[Selected passage Boundary: Start]
Skip to content

How Netflix Works

This notes it taken from an article on High Scalability

It's far more complicated and interesting than you might imagine, when you press play on a Netflix video (or press start on a Netflix title).


Control the entire stack

The three parts of Netflix: client, backend, content delivery network (CDN); Netflix controls all of the three and achieved vertical integration and scaling and ensures the users get the contents reliably. - The client is the user interface on any device used to browse and play Netflix videos. - Everything that happens before you hit play happens in the backend, which runs in AWS. - Everything that happens after you hit play is handled by Open Connect, Netflix's CDN.


Focus on what they do the best

Netflix started online-streaming service with building their own data centers and failed and experienced all the problems that can happen when building data centers. It just doesn't work when you are growing rapidly.

Undifferentiated heavy lifting are those things that have to be done, but don't provide any advantage to the core business of providing a quality video watching experience.

Netflix then move to AWS for taking away the headache of building reliable infrastructure for their service and remove any single point of failure (SPF); and AWS offered highly reliable databases, storage and redundant datacenters. To Netflix they just avoided the undifferentiated heavy lifting and focus on providing business value that they are good at.


Ensure the service can be always served

Netflix operates out of three AWS regions: one in North Virginia, one in Portland Oregon, and one in Dublin Ireland. Having three regions, you get reliable service that when any one region fails, the other regions will step in handle all the service traffic in the failed region. Plus, serving traffic from the region closest to where the user is provides faster content delivery.

This is referred as business continuity plan (BCP) for some companies. And Netflix calls this their global services model. Any customer can be served out of any region. And it doesn't happen automatically; Netflix did their work to guarantee the automatic fail-over happens. Netflix even intentionally takes down one of their regions every month to ensure the system work reliably; they calls it the chaos testing.


Netflix's server-side heavy lifting

Netflix takes advantage of the elasticity of the cloud service that AWS offered. Rather than have a lot of extra computers hanging around doing nothing and wait for the peak load, Netflix only had to pay for what was needed, when it was needed, by scaling up and down for their service instances.

Plus, anything that doesn't involve serving video is handled in AWS. This includes scalable computing, scalable storage, business logic, scalable distributed databases, big data processing and analytics, recommendations, transcoding, and hundreds of other functions.

Scalable computing is EC2 and scalable storage is S3. The client devices from users --Smart phones, TV, Tablet, PC, etc-- each request talks to a Netflix service running in EC2.

Netflix uses both DynamoDB and Cassandra for their scalable distributed databases so they can just scale up when more data storage is necessary on all their regions, and have enough redundancy to rest assure that the data are safe.
[Selected passage Boundary: End]
[Provided information Boundary: Start]
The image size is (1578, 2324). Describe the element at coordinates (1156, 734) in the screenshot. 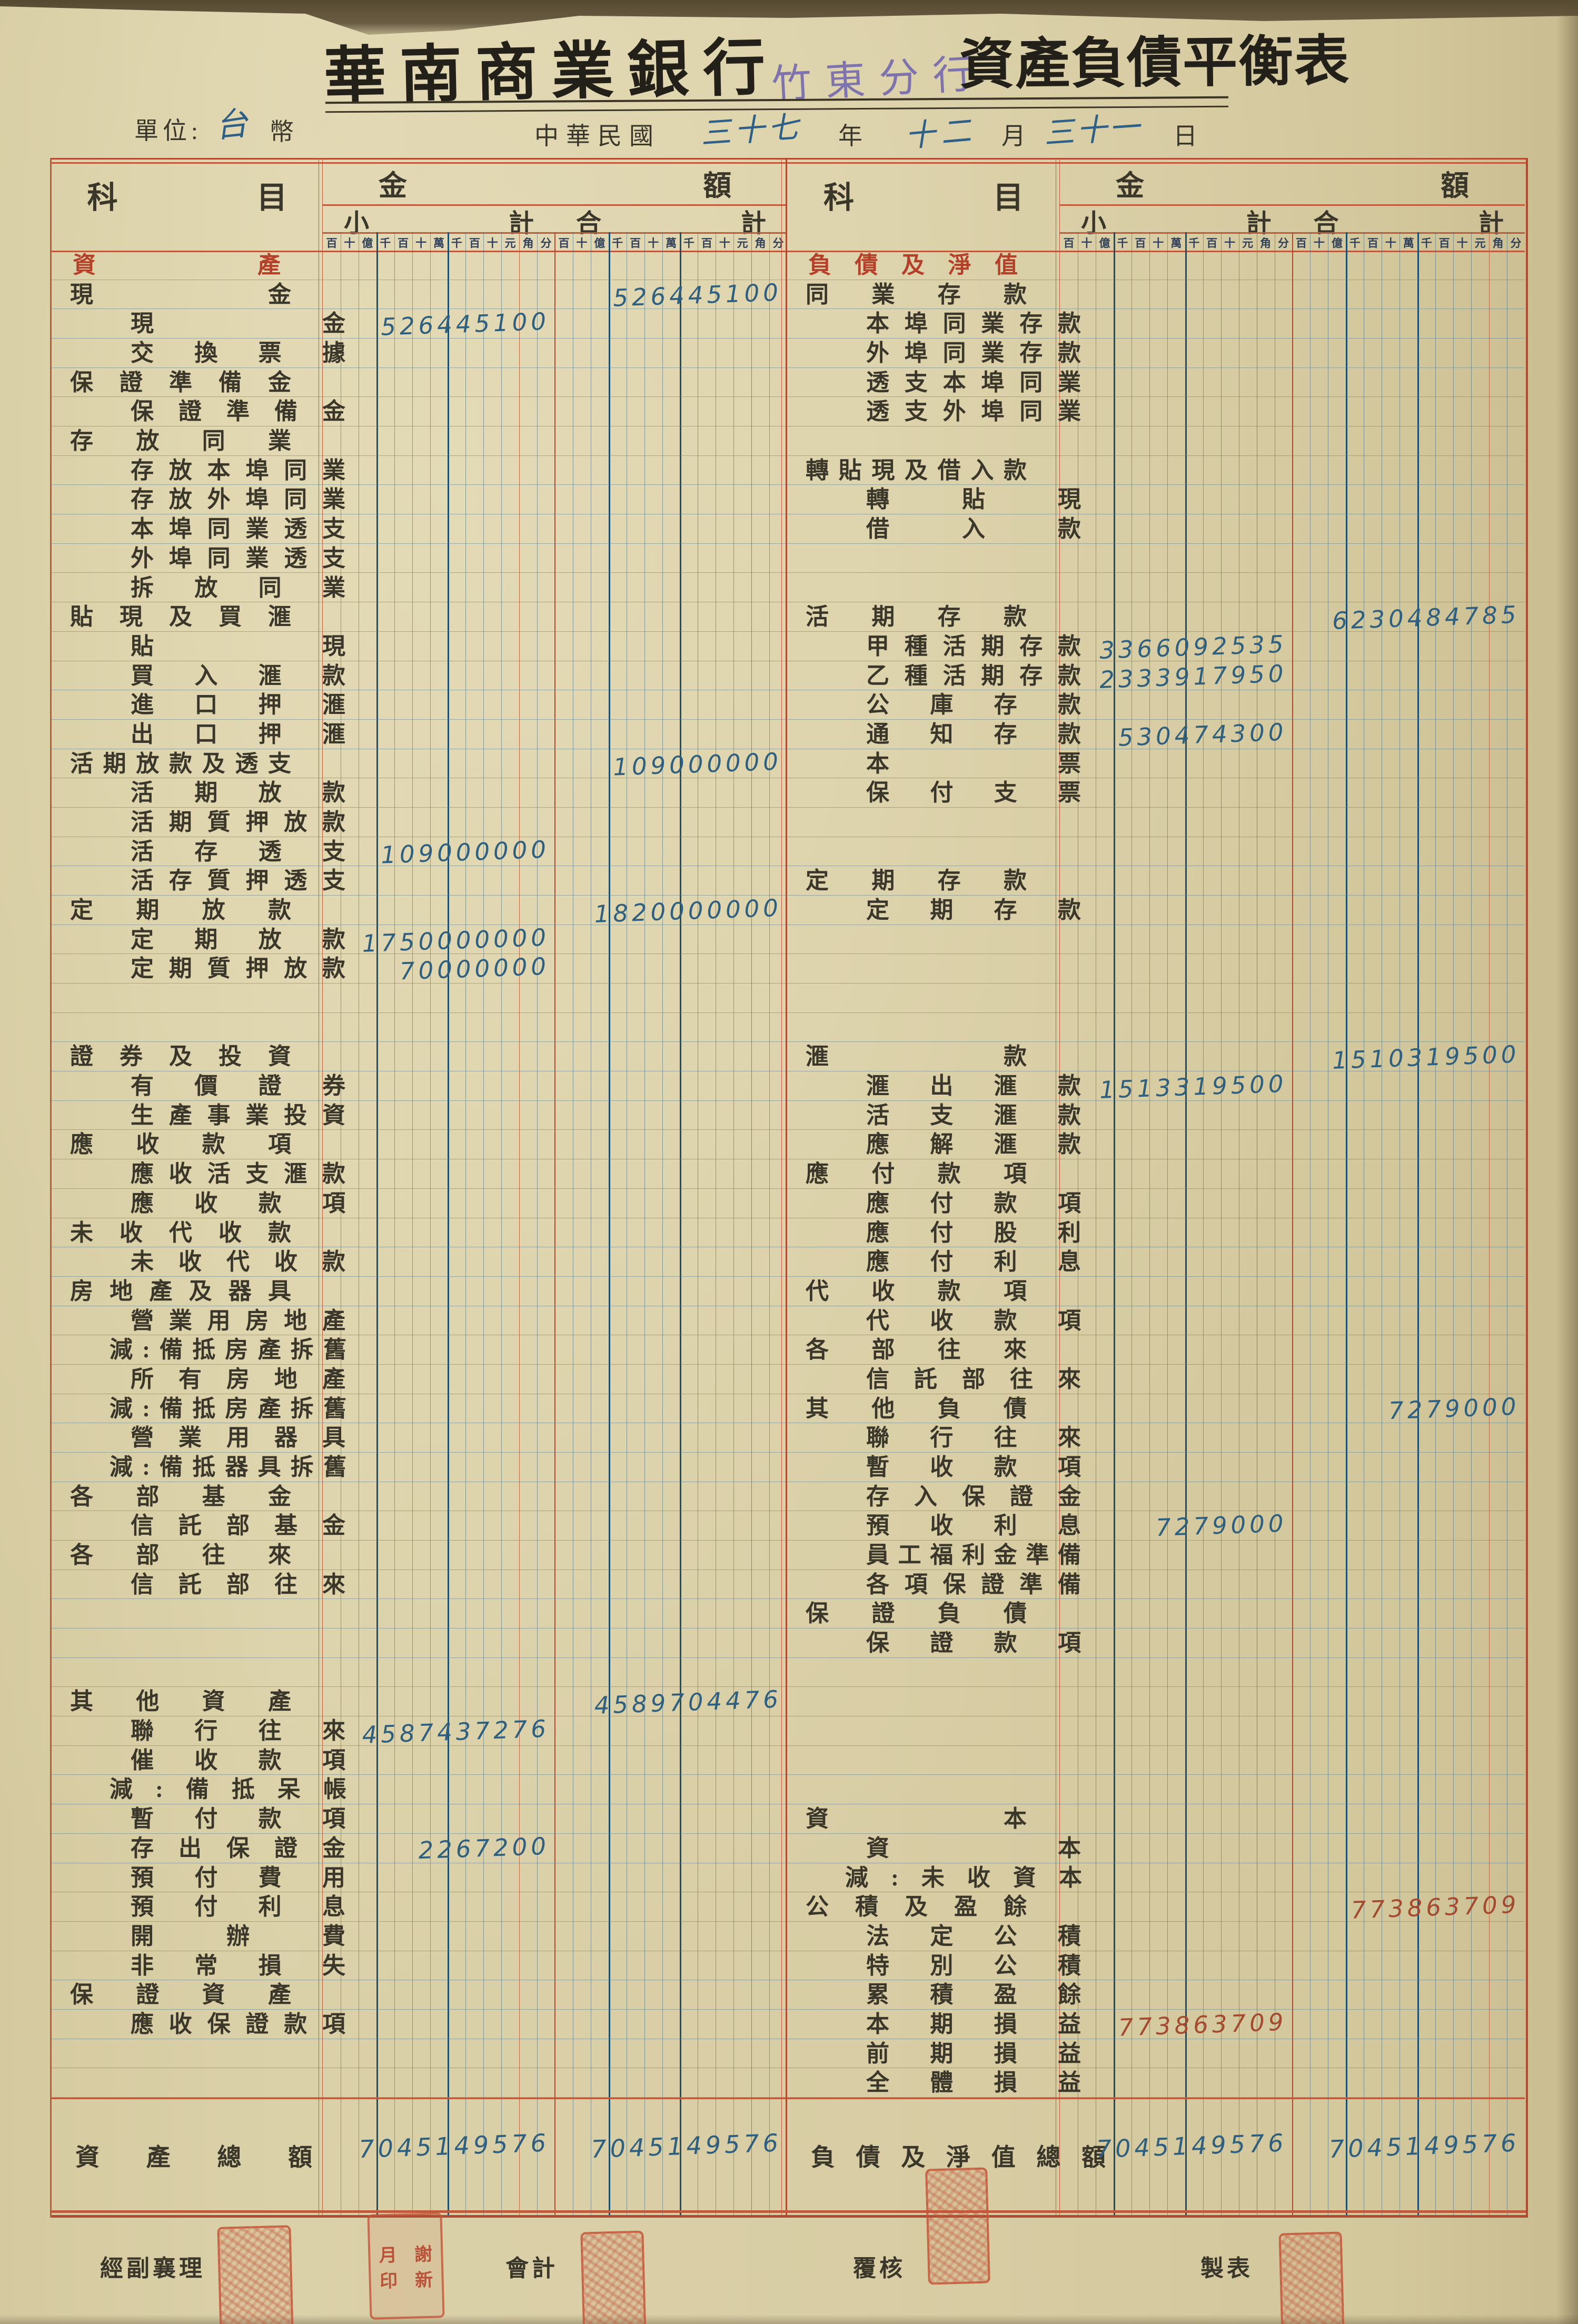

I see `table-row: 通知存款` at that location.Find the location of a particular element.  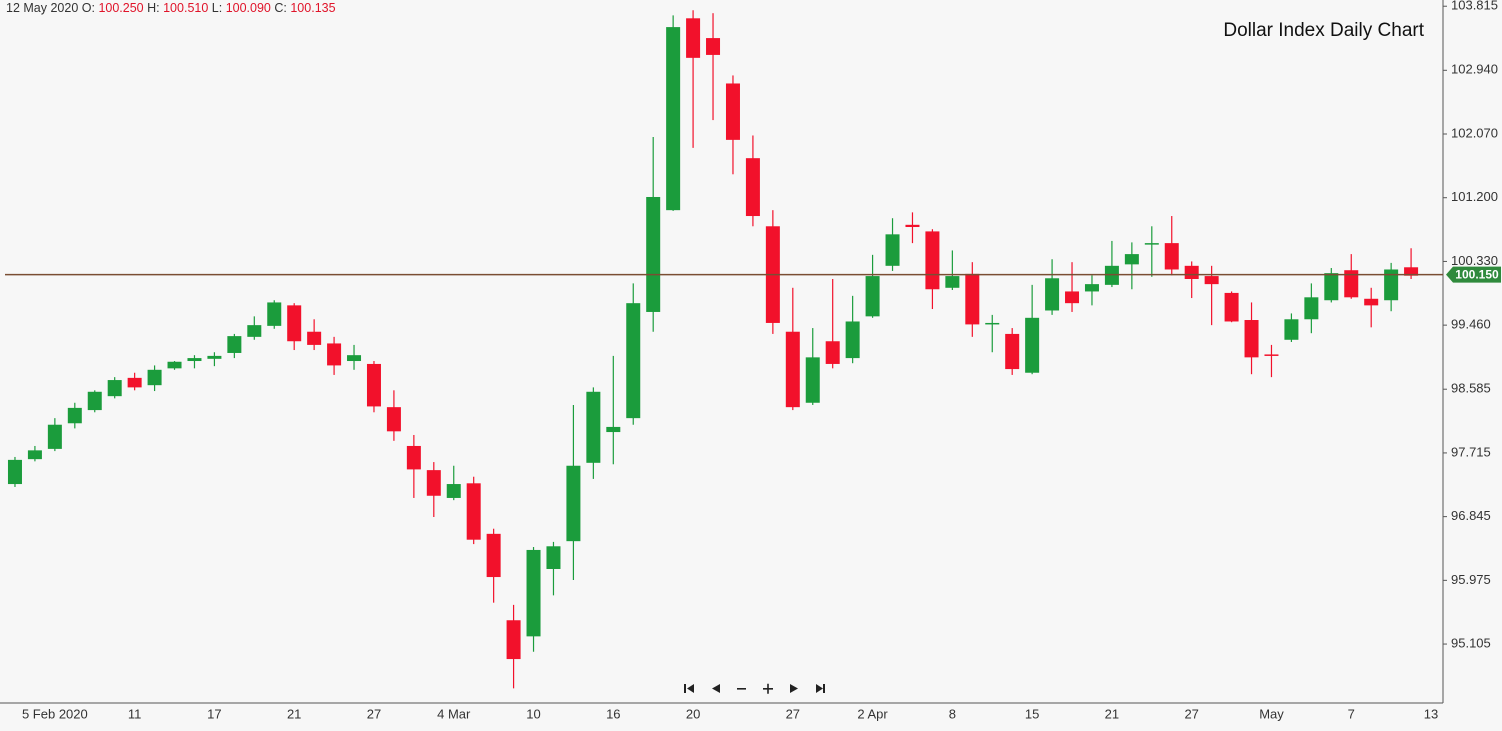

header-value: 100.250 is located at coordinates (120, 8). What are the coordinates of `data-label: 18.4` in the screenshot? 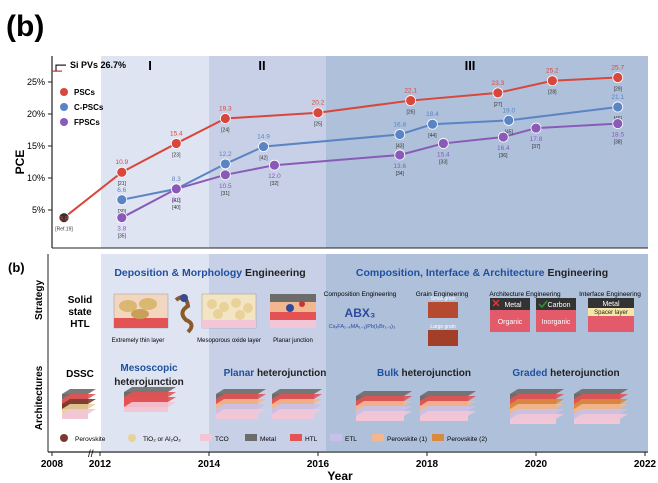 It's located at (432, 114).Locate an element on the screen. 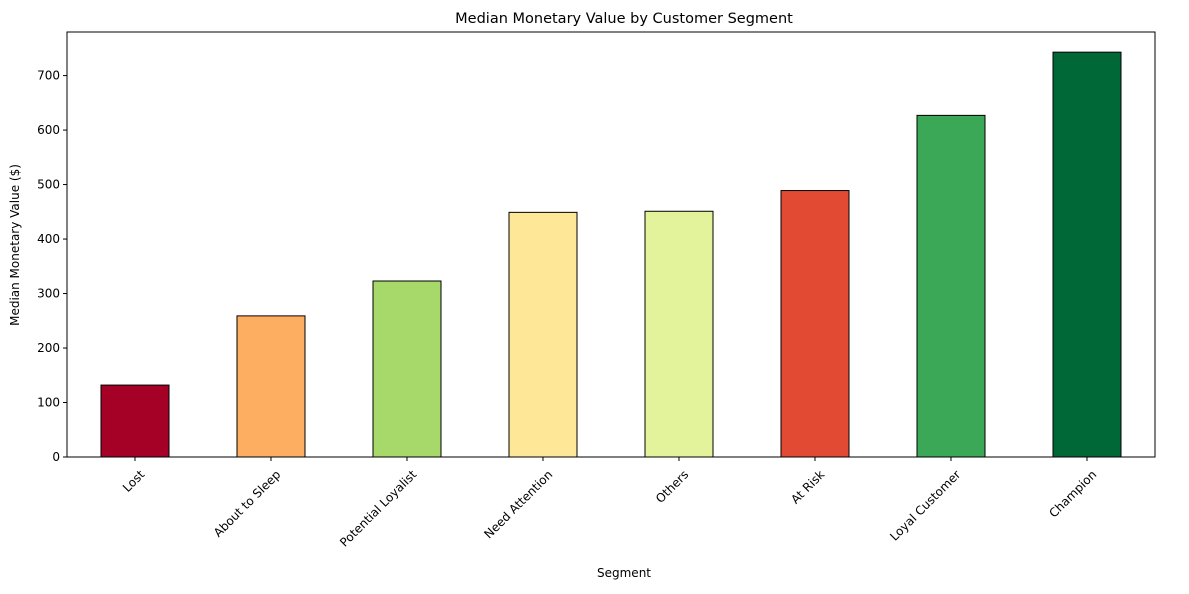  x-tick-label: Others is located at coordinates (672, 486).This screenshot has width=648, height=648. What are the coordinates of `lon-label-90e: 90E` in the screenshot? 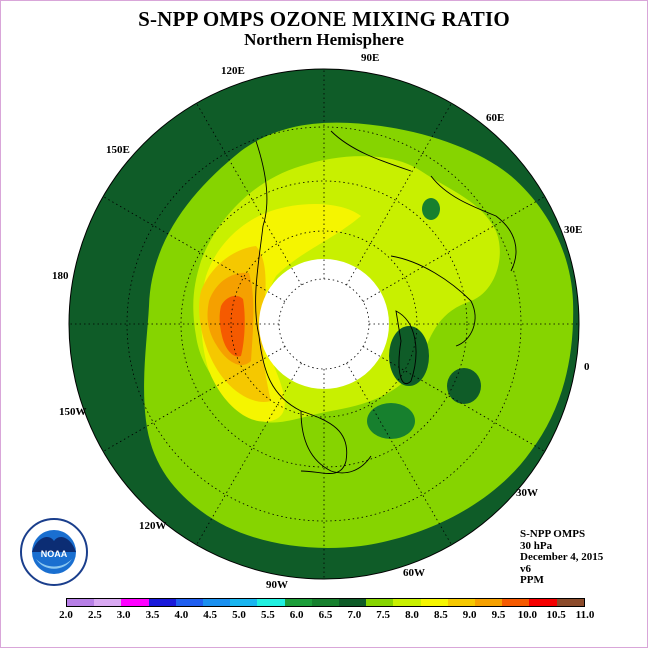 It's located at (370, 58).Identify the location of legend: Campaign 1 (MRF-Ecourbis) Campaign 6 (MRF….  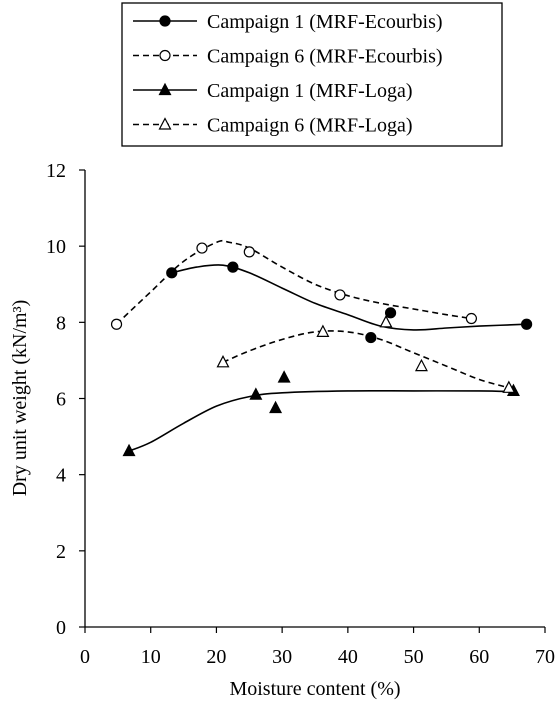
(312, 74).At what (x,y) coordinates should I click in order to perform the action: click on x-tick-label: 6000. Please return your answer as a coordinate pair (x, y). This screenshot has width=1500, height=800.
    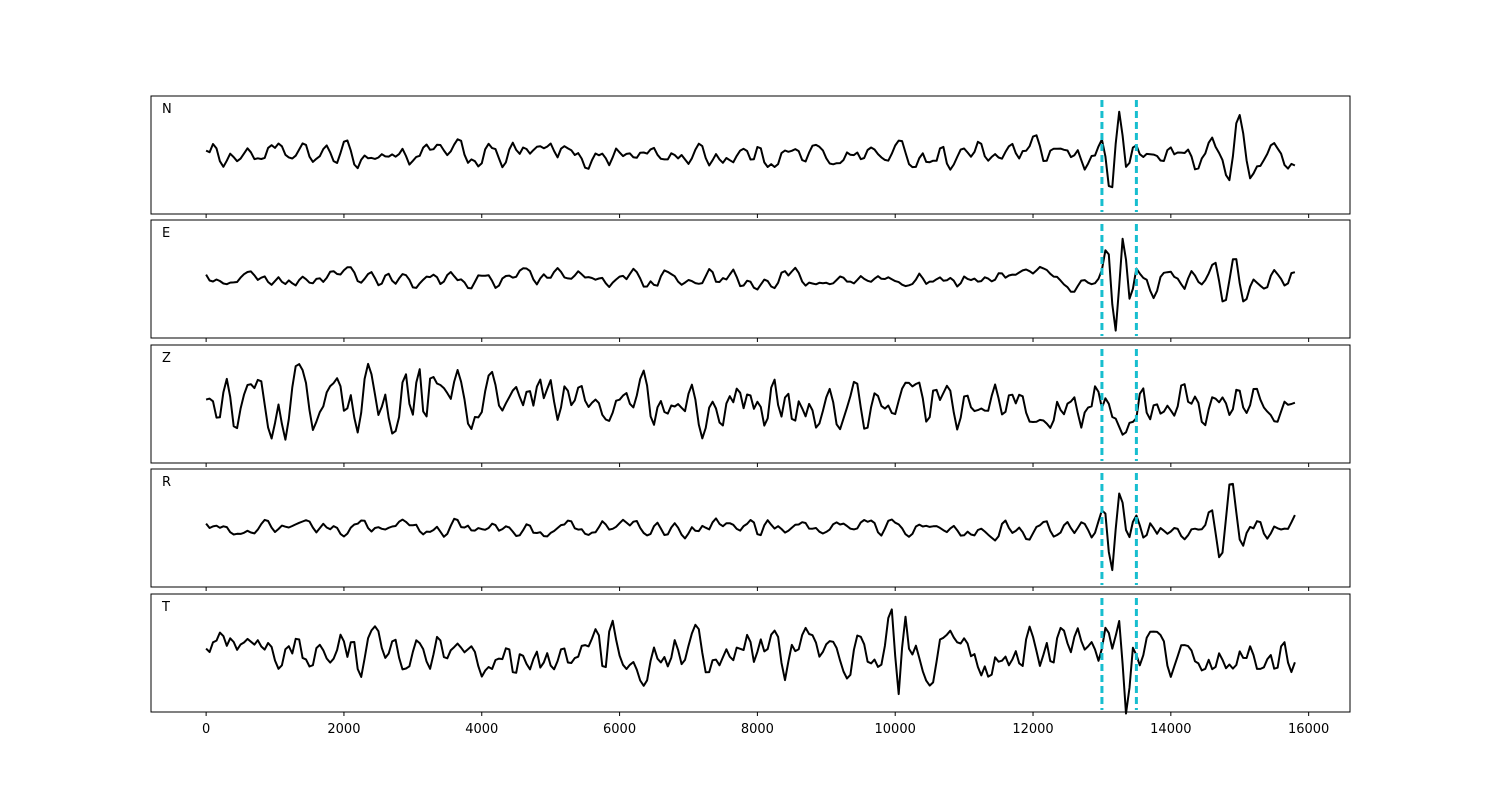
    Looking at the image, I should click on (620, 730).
[Provided information Boundary: End]
In the notes on how Netflix works, which three AWS regions does Netflix operate out of?

Written solution: North Virginia, Portland Oregon, and Dublin Ireland.